Yep. In the 1998-2005 era I'll admit I was an idealist who thought Information Wants To Be Free and the automated future would be like Star Trek where molecular resources can be manufactured into anything on demand, leaving humans free to be poets and philosophers or whatever. By the end of that decade - 2010 - the trend extrapolations were unmistakable to anyone paying attention. If old industries can be "disrupted" and automated/distributed with appy apps that love apps, then after a short expansion period the making of appier apps will become the largest remaining labor-market of the economy, and thus automation itself will become so valuable that it is the must lucrative next target for the Disruption gold-rushers.
That "knowledge economy" we were promised in the 1990s simply cannot be sustained for more than a bubble interval. A knowledge economy in actual practice is just another MLM. Which is also how college costs exploded even as college benefits imploded. We subsidized/incentivized a system where people are employed to sell wholesale supplies of information to other people who, after leaving college, find there's not much they can DO with that information other than become a professor and resell their wholesale supplies to the next Knowledge Distributor. The non-college version of this is the thousands of YouTubers generating YT revenue from telling you how to make $60,000/month setting up an Etsy shop, which was swiftly followed by YTers telling you how to make $60,000/month generating YT content about setting up a YT account to tell people who to set up an Etsy shop.
The entire "gig economy" of the past 10 years - which so often was presented as an answer to my predictions of permanent structural unemployment because it supposedly showed how appy apps were generating new employment - was in fact to me the clearest evidence that I was right.

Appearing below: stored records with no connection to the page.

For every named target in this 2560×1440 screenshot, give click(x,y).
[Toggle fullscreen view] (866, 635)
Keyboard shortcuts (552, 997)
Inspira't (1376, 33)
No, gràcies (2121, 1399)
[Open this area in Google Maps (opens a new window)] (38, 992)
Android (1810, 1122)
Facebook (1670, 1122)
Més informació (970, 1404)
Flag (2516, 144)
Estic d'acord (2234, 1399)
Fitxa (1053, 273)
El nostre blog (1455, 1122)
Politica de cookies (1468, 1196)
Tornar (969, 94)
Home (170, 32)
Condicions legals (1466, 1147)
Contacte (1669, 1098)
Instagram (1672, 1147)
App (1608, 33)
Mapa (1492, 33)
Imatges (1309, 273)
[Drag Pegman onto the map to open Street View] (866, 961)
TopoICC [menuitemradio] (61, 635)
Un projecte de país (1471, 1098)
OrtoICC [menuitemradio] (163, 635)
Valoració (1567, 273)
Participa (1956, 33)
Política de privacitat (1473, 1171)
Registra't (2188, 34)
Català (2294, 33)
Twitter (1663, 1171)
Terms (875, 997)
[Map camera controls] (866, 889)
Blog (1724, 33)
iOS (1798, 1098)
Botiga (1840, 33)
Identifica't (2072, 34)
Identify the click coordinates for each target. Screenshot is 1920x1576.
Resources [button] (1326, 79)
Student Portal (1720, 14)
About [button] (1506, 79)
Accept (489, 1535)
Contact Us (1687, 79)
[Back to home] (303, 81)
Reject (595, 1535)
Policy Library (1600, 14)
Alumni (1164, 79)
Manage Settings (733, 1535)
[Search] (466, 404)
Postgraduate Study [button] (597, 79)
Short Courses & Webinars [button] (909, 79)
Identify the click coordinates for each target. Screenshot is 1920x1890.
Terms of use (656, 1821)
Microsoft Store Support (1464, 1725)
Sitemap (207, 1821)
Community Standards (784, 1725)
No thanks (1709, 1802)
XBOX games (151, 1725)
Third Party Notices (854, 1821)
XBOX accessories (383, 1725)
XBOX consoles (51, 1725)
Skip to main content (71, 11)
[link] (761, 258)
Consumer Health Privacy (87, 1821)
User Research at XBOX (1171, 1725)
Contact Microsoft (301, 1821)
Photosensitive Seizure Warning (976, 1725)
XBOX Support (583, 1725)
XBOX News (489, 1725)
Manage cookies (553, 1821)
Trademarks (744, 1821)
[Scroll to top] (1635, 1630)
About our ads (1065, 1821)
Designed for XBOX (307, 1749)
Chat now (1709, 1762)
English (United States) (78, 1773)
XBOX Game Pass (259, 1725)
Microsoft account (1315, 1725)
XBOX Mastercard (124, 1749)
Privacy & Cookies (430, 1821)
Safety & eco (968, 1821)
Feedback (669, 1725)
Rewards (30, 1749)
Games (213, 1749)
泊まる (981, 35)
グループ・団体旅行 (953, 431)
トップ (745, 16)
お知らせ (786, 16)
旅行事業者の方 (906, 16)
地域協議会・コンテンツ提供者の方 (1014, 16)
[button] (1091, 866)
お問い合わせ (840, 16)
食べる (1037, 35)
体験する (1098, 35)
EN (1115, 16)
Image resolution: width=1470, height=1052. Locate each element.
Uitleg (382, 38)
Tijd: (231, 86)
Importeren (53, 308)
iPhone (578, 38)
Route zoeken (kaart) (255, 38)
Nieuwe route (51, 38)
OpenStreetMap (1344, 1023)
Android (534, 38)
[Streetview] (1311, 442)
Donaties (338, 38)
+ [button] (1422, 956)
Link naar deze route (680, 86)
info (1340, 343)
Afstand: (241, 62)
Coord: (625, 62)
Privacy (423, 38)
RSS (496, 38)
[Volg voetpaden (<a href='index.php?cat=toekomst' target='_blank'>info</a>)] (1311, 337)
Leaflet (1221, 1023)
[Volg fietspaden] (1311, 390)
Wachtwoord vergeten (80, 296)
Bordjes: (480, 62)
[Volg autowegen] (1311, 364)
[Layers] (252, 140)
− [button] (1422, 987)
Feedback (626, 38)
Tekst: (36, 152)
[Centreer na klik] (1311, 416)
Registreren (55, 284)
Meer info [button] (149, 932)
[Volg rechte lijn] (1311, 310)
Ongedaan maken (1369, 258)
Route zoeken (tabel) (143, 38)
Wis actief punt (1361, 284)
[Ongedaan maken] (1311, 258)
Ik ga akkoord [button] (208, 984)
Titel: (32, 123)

The gig economy is also ultimately an MLM. We can't all get paid to Uber each other to the grocery store on our day off from driving for Uber. We can't all use our OnlyFans income to subscribe to everyone else's OnlyFans. Markets consume resources as fuel, and conservation of matter/energy applies. At some point someone has to import new resources to the economy, whether that's materials, or knowledge, or people, or technology, or, usually, conquering another territory and thereby acquiring its resources for "free".
Thus, a "knowledge economy" isn't strengthened by recursively self-accelerating technology automation. Automation is actually the Achilles Heel of a knowledge economy. It is the runaway nanites that consume nearly all possible labor-value and turn every potential worker - the white collar lady with the Ph.D. and the blue collar dude driving a cab into indistinguishable grey goo, incapable of generating/injecting any more fuel into the economy and therefore summarily discarded.